I've tried to stay out of this debate but finally want to add my two
pennyworth.
In the old days nurses nursed. They didn't prescribe (they told us to do the
writing and take the responsibility for their decisions), they made patients
comfortable by fulfilling their care needs in every respect. It never was a
menial job, and all the doctors on the ward knew that the patients were more
grateful to the nurses who made them comfortable than to the doctors who put
them in pain because it was the nurses who always got the chocolates or
jellied fruits. As a hospital doctor I only once got a thank you present, a
bottle of whisky for saving a child's life.
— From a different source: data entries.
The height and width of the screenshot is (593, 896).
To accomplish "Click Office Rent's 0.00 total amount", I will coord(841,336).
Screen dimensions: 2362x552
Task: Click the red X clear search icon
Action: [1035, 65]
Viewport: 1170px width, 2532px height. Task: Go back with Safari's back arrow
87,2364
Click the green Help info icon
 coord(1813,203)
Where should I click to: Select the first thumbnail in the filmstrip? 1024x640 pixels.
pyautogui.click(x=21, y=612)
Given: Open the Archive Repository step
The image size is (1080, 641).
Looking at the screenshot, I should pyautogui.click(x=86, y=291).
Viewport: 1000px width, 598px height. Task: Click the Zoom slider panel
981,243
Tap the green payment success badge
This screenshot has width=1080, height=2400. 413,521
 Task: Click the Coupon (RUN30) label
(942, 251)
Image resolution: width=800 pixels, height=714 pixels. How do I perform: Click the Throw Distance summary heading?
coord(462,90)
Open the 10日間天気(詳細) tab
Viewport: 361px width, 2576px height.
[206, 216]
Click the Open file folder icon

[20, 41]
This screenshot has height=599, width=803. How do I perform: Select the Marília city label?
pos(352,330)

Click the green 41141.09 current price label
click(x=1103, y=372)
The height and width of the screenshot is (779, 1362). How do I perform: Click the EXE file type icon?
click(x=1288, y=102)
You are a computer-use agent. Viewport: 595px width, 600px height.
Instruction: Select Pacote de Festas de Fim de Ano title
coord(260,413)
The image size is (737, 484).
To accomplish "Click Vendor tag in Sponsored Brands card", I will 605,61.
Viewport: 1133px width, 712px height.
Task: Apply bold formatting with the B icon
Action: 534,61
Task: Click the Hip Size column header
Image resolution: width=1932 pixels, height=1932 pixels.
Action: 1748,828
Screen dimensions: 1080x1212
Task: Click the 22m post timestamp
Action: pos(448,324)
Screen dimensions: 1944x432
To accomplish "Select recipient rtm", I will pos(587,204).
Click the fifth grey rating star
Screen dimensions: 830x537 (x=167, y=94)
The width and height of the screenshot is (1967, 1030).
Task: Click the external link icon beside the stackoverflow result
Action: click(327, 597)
Now I have no issue with nurses taking clinical decisions that doctors used
to, though I feel that this is one of the ways that the Government is trying
to weaken the power that doctors have. When they finally decide they will
kick us down the salary scale, a strike will find the nurses happily doing
our jobs. Of course the Nurse & Paramedic practitioners will soon cotton on
to this, and after some bloody pay disputes things will end up just as they
are now, except that the experience base of the practitioners will have been
dumbed down and worse of all, no-one will know how to actually care for
(i.e. nurse)a patient.
I already see Consultants who have never learnt how to really examine a
patient properly, they rely on investigations, and on several occasions I
have seen a student nurse refuse to help clean a grossly incontinent
patient. Some Ward managers seem not to see the filth on the walls of their
wards or the fact that patients can go unfed, un-toiletted and even
unobserved.
I could go on ad nauseam about the deterioration in care that has occurred
in hospitals, but all the managers do is to reply that they need more paper
trails and managers.
We do not need more managers, we do not need more paperwork, we do not need
modern matrons. We don't need nurse practitioners. We do desperately need
nurses who know how to make a patient feel better, and doctors who
understand that medicine is both a science and an art (both long in the
learning).
Vic Calland
-----Original Message-----
From: Accident and Emergency Academic List
[mailto:[log in to unmask]] On Behalf Of Rowley Cottingham
Sent: 12 August 2006 17:11
To: [log in to unmask]
Subject: Re: I think we have this all wrong
> Not impying that I think you should not, but I think your tone
> indicates that YOU think you shouldn't be doing some of them. And I
> agree. But I think that at various times, departments and areas of
> departments some of these things should be done by you and at other
> times/places not. And other departments will have different
> efficiencies... The point we need to get to is when the RIGHT PERSON
> DECIDES who should be doing what and when!
>
My tone implies that I think my Trust is getting terrible value for
money. I grant you there are some, but there are very few times when it
is appropriate for someone on £40 an hour + to be doing a job that
frankly could be done by a completely non-clinical person on the minimum
wage like escorting someone from one place to another.
There is no dialogue about this important issue. I wonder why?